Working data:
****

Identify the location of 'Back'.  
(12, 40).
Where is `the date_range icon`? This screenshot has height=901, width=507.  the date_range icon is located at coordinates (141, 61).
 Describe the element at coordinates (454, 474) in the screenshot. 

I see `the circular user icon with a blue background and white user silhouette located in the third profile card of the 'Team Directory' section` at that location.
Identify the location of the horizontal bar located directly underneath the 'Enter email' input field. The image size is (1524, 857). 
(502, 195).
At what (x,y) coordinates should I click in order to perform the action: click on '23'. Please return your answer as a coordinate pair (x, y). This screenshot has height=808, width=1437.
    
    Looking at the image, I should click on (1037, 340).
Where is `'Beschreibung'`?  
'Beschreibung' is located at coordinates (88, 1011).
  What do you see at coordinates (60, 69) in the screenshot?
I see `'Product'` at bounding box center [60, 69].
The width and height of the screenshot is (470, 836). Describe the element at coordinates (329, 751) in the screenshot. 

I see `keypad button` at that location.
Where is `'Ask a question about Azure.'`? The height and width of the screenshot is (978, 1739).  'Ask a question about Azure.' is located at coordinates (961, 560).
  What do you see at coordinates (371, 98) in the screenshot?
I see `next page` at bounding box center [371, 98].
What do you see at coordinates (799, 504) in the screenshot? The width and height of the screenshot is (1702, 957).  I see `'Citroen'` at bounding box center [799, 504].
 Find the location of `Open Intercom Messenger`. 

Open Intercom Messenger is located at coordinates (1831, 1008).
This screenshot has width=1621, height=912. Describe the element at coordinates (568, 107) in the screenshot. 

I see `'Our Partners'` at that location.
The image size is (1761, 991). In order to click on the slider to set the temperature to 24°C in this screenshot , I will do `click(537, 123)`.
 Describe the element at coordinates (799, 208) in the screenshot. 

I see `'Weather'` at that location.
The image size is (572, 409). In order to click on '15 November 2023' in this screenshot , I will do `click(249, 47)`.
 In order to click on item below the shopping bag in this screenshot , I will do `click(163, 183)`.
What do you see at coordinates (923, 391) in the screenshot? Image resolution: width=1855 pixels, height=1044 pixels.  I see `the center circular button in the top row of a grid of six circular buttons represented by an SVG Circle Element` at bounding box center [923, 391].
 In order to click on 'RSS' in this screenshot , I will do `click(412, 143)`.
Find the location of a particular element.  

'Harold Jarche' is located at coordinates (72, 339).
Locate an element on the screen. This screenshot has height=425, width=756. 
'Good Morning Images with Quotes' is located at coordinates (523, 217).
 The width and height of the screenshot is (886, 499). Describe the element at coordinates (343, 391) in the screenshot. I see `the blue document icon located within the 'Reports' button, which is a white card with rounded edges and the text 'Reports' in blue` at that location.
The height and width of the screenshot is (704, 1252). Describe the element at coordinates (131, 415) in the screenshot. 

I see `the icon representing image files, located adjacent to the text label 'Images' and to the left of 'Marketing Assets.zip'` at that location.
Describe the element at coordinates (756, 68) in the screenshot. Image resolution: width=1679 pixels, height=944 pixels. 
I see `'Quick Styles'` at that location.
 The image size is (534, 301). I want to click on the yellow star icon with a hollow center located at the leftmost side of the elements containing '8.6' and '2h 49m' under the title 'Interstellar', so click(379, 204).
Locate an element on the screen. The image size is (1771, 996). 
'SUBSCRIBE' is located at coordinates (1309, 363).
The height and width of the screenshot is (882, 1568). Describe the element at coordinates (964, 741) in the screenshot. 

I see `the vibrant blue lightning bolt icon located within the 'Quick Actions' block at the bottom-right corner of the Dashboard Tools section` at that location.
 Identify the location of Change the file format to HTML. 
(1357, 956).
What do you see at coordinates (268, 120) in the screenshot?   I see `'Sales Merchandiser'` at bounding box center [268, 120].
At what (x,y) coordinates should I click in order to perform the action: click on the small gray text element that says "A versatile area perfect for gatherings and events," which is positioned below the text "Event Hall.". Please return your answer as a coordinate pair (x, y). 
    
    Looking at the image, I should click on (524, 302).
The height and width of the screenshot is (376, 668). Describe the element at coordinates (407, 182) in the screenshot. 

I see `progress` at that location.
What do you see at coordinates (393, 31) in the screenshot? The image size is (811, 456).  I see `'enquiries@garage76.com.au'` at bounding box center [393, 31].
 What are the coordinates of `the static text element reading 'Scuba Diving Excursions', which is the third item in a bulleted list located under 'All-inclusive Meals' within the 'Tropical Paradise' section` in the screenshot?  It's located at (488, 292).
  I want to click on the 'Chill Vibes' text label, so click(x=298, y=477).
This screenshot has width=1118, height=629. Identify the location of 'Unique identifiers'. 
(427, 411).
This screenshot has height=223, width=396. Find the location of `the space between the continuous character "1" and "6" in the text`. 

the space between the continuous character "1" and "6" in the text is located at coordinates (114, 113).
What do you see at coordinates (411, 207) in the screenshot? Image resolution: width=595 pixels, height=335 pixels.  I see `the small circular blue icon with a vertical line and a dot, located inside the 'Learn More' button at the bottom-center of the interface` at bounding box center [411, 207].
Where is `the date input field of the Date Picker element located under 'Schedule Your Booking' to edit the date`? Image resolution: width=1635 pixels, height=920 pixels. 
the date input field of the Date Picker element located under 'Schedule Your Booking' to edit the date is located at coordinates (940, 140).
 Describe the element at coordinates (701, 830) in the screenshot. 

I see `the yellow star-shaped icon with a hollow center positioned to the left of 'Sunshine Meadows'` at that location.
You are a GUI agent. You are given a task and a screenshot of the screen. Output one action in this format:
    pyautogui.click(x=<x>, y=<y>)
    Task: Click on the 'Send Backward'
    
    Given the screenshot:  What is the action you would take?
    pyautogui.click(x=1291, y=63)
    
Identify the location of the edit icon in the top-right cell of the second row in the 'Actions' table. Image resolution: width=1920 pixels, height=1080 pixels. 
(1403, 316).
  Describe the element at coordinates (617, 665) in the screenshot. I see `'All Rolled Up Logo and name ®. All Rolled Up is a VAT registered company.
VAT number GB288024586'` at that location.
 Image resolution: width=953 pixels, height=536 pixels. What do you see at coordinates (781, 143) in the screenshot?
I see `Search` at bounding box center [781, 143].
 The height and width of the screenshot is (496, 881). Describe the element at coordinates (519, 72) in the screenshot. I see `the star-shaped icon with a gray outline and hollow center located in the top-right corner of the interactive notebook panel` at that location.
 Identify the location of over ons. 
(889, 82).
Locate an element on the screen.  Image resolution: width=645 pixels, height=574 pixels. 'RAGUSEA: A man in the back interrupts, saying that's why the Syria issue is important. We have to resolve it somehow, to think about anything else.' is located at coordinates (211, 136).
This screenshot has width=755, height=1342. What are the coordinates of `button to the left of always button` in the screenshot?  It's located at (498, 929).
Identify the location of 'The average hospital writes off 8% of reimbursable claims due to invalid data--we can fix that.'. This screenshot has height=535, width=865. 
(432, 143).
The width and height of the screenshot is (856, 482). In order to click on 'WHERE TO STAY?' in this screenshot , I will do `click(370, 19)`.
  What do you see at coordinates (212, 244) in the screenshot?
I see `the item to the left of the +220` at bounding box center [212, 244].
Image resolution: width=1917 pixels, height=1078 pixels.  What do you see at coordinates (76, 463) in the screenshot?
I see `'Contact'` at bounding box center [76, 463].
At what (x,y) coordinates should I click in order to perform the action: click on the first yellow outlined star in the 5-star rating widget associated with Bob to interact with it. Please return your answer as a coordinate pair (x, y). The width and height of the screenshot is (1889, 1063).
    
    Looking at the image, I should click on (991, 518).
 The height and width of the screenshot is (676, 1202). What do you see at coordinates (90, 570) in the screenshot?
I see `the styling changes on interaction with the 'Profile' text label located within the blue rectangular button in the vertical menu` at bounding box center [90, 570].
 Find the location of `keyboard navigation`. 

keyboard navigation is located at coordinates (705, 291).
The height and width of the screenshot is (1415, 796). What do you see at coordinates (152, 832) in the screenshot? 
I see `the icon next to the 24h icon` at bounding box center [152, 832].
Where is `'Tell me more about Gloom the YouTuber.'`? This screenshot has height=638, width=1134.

****

What to do: Render everything from the line containing "Identify the location of 'The" down to the line containing "(432, 143)." as a two-column CSV with the headers input and output, one row per record. Put each record's text under input and its answer under output, each in a single quoted field with line breaks turned into spaces.

The answer:
input,output
"Identify the location of 'The average hospital writes off 8% of reimbursable claims due to invalid data--we can fix that.'. This screenshot has height=535, width=865.","(432, 143)."